8 September 1922, Los Angeles (CA) Times, pg. II6:
“I am very well aware that the saying is ‘Family hold back,’” said Miss Foy in introducing her sister, “but I can’t do that any longer.”
  “
27 November 1922, Los Angeles (CA) Times, pg. 17 ad:
There is no danger of there being more appetite than turkey in our Thanksgiving preparations! There will be no cry of Family Hold Back!
 
21 June 1935, Los Angeles (CA) Times, pg. A10 ad:
THERE won’t be any “Family Hold Back,” when you serve Clicquot Club!
 
8 April 1938, Los Angeles (CA) Times, “Emergency Shelf Helps Housewife” by Lona Gilbert, pg. A6:
In this alphabetized day, there is one combination of letters which had mysteriously disappeared.  it is the “F.H.B.” of our childhood.  That, you remember, stood for “family hold back” and was whispered discreetly whenever unexpected guests dropped in for a meal.
 
26 April 1938, Wisconsin State Journal (Madison, WI), “Madison Day by Day” by Betty Cass, pg. 13, col. 5:
I’ve always known FHB, spoken sotto-voice at the dinner table meant “Family hold back,” but I found out only last night that MIK, intoned the same way, means “More in the Kitchen.”
 
16 May 1957, New York (NY) Times, “Topics of the Times,” pg. 30:
Abbreviations reach us at every corner today.  Probably the first that we learn is F. H. B., that whispered command from the kitchen when father brings home a few unexpected guests and “family hold back” is the only possible way by which the chicken can be made to go round.
   
8 March 1965, El Paso (TX) Herald-Post, “Polly’s Pointers” by Polly Cramer, section A, pg. 9, col. 5:
DEAR POLLY—When we have company my family uses the initials “M.I.K.” and “F.H.B.” to save embarrassment on serving seconds at mealtime. For example, we will say “Will you have some more of the M.I.K. chicken?” or “Will you have some more of the F.H.B. chicken?” If anyone asks we say these initials are the cook’s magic formula.
 
“M.I.K.” actually stands for “more in the kitchen” and “F.H.B.” says “family hold back.”—MRS. T. D. P.
 
Google Books
Family Words:
The Dictionary for People Who Don’t Know a Frone from a Brinkle

By Paul Dickson
Published by Broadcast Interview Source, Inc.
1998
Pg. 3:
F.H.B. is just the start, and there are a number of other coded dinner-table messages, including:
 
F.L.O. Family Lay Off. This is pronounced flo and is used by families that realize most of their guests already know what F.H.B. stands for.
 
M.I.K. More In Kitchen.

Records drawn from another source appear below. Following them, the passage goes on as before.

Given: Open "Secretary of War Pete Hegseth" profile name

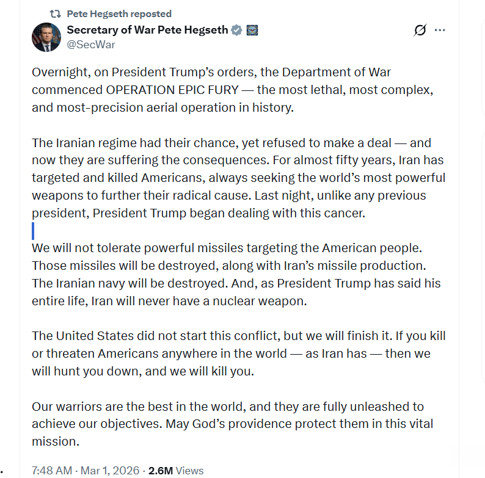Looking at the screenshot, I should 147,30.
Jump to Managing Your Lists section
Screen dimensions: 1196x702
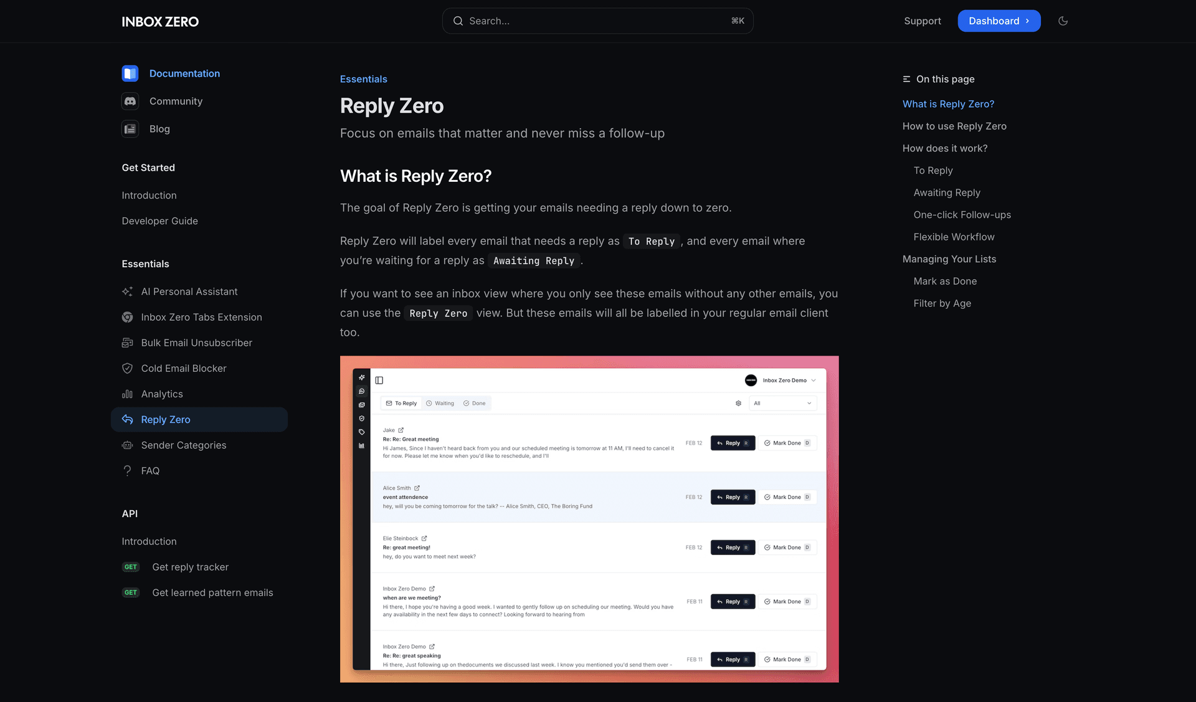tap(949, 259)
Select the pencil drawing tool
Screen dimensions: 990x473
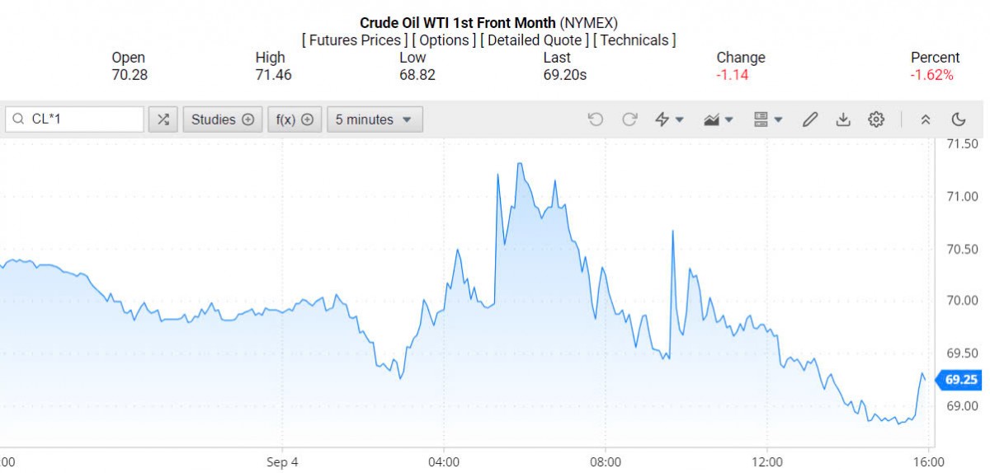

This indicates that which there is plenty more of. It is another abbreviation like F.H.B. that has entered the language.
 
M.Y.O.B. Mind Your Own Business. This has become (Pg. 4—ed.) as popular as F.H.B., but less well known is M.Y.O.P. for Mind Your Own Plate, which is used when, for instance, one child is stealing french fries from another. M.Y.M. in a Philadelphia family is used at restaurants and other people’s dinner tables for Mind Your Manners.